Can someone please help me understand this?

Thanks a lot in advance.
 

hlsmith

Omega Contributor
#2
Without really looking at your output, I would say it is the p-value for the F-statistic. So, if you look up the F-statistic on the F Distribution Table, do you get the 0.124 value?
 

Mean Joe

TS Contributor
#4
Don't use that .jpg. (it is giving you the significance value for F when you have (numerator degrees of freedom, denominator degrees of freedom) -- just for your future information)

So you have F=4.5 (derived from 3.6 / 0.8), with 1 numerator degree of freedom and 3 denominator degrees of freedom.
(see how 3.6 is SS for regression, and 1 df for regression -- the regression stats are your numerator in F calculation).

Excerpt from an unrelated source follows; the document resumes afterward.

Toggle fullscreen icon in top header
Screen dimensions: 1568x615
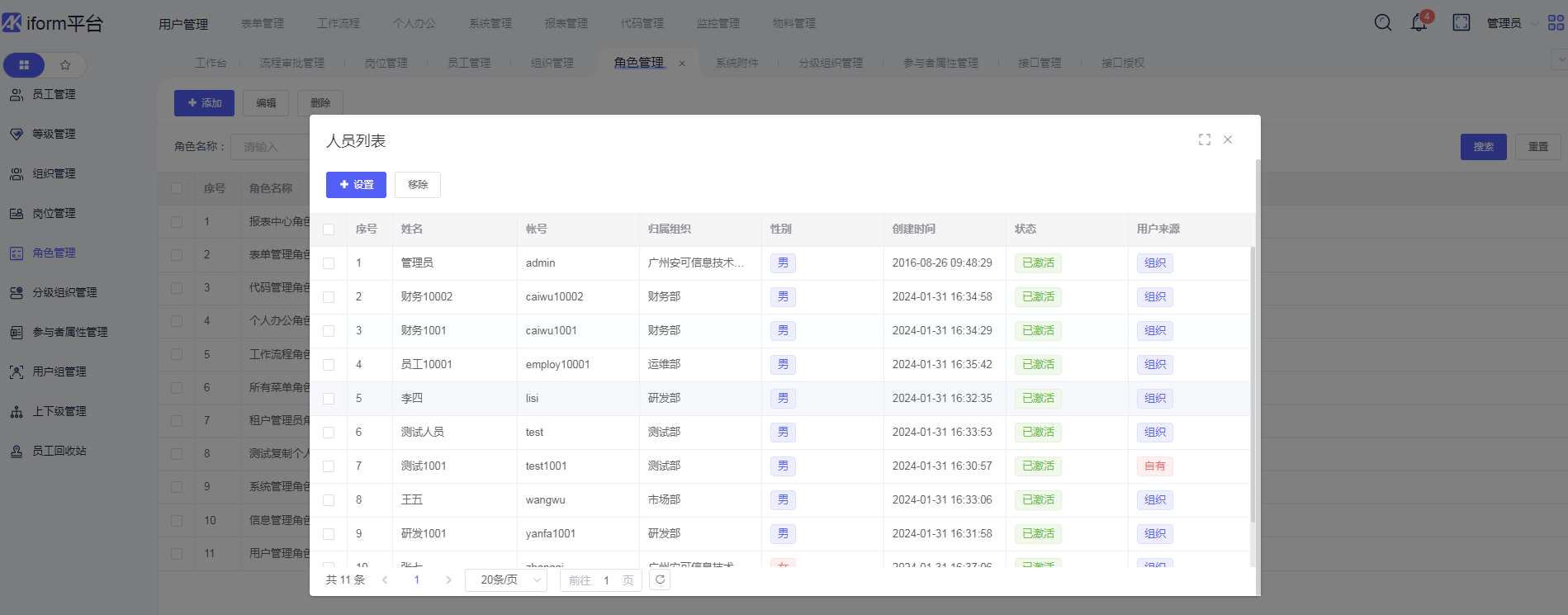[x=1461, y=22]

In Excel, type in a cell: =fdist(4.5,1,3)
You'll get your p-value, aka the significance F.
 

hlsmith

Omega Contributor
#5
I shouldn't be helping you since I am typically all applied stats, and usually botch these things up. So here we go, your table is just for 0.05 level of significance, so all we can determine using it, is whether the value is smaller or larger than 0.05 level. The book on my shelf has 0.10 in the table, which will get us closer.

First determine your degrees of freedom http://ron.dotsch.org/degrees-of-freedom/, from a quick scan I am guessing you have 1 and 3, but I am probably off - since I don't regularly do this. Then I look them up on your table and see: 10.13. Well our number is smaller than that number so this means it has a p-value greater than 0.05. I go to my book and it has a value of 5.54 for alpha = 0.10, well your value is just a little smaller than this number, and the p-value is actually 0.12 if I did my degrees of freedom correctly and we had a F-distribution table that includes all values.

I see Mean Joe beat me to the submit button.
 
#7
I have an additional question if i may.

Basically this is a conceptual query... I struggle to understand where ANOVA sits alongside Regression.
Excel runs a regression on my selection of continuous independent and dependent varialbes, and one of the output boxes is labelled ANOVA

Yet I read that ANOVA is for analysis of a situation that involves a continuous output variable but categorical input variables? (Yeah im not 100% sure what im saying either).

To put it another way: If I assign a manufacturing process A, B , C to 3 randomly selected workers, and then i record their daily output... my continuous dependent variable is output, but the "treatments" (in this case manufacturing process A, B, C) are categorical - not continuous numbers.
So if I want to determine whether the average output over the course of a year is the same or different for A, B, C... I do ANOVA.

But if I have house value as dependent variable, and various input varialbes like floor space, bathrooms etc... then I run a regression ...... why then do i get an output box in excel labelled ANOVA? Where's the crossover?

thanks - hope this made some small bit of sense.
 

hlsmith

Omega Contributor
#8
Short answer, ANOVA is a special case of regression. Like a square and rectange are in the same family. I didn't really follow all of your question in particular.